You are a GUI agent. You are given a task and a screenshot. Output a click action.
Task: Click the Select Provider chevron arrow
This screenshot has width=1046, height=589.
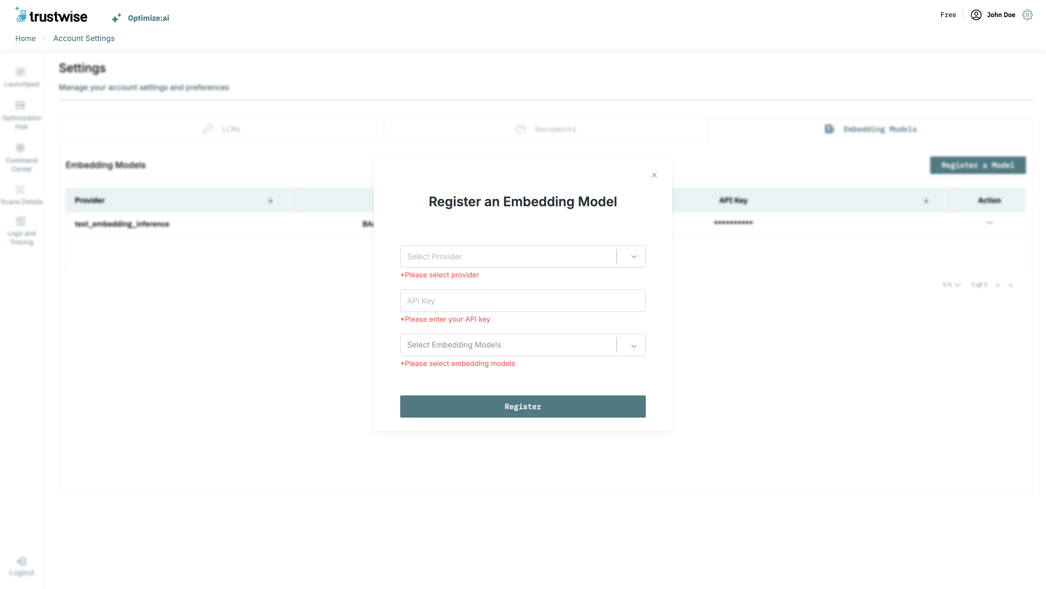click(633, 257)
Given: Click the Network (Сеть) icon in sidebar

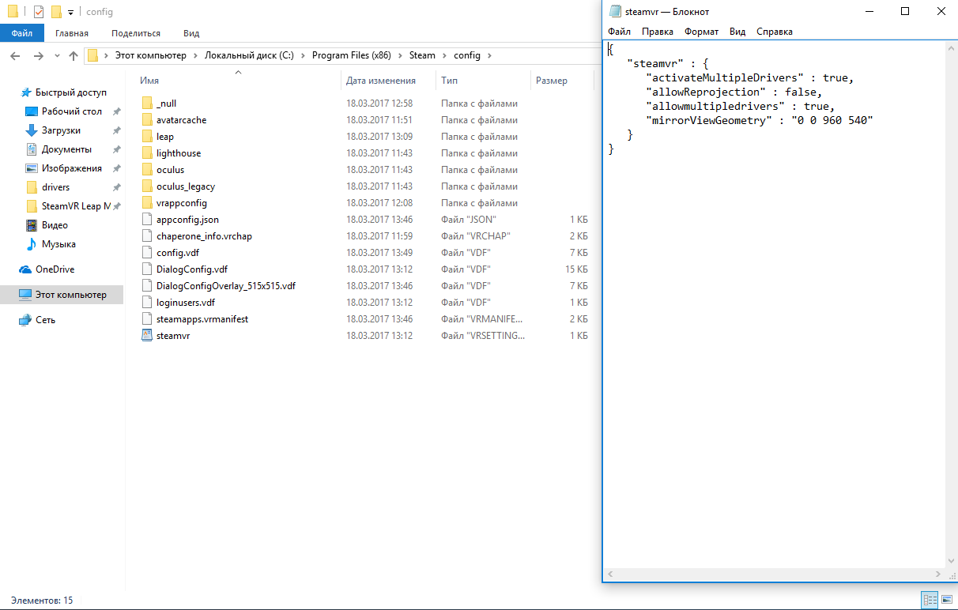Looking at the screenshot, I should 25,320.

++++++++++++++++++++

Arrange the data above as a JSON list of strings with one string per line, leaving out blank lines and the pictures.

## Solution for this exercise:
[
  "You are a GUI agent. You are given a task and a screenshot. Output a click action.",
  "Task: Click the Select Provider chevron arrow",
  "This screenshot has width=1046, height=589.",
  "click(633, 257)",
  "Given: Click the Network (Сеть) icon in sidebar",
  "Looking at the screenshot, I should 25,320."
]